Add 83 to every coordinate in the answers of the records below, and write out all their lines again in full with the new coordinates. Leave the pictures out.

[Element lookup records]
******
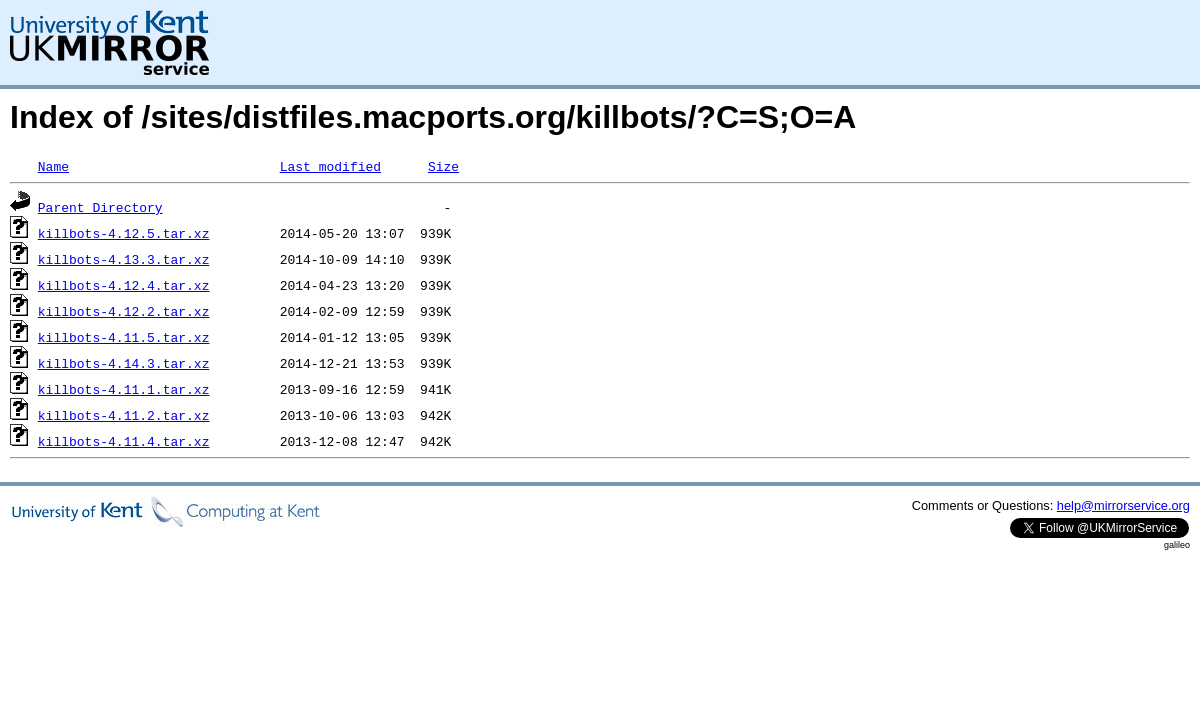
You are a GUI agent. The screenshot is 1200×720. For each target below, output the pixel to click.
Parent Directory (100, 207)
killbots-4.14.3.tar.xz (124, 363)
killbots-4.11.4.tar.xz (124, 441)
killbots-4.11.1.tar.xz (124, 389)
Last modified (330, 166)
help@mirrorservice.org (1123, 505)
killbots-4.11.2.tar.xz (124, 415)
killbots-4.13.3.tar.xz (124, 259)
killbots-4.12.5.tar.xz (124, 233)
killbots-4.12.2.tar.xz (124, 311)
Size (443, 166)
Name (53, 166)
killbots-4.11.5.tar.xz (124, 337)
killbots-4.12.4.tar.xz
******
» WRITTEN RESPONSE
You are a GUI agent. The screenshot is 1200×720. For each target below, output the pixel to click.
Parent Directory (183, 290)
killbots-4.14.3.tar.xz (207, 446)
killbots-4.11.4.tar.xz (207, 524)
killbots-4.11.1.tar.xz (207, 472)
Last modified (413, 249)
help@mirrorservice.org (1206, 588)
killbots-4.11.2.tar.xz (207, 498)
killbots-4.13.3.tar.xz (207, 342)
killbots-4.12.5.tar.xz (207, 316)
killbots-4.12.2.tar.xz (207, 394)
Size (526, 249)
Name (136, 249)
killbots-4.11.5.tar.xz (207, 420)
killbots-4.12.4.tar.xz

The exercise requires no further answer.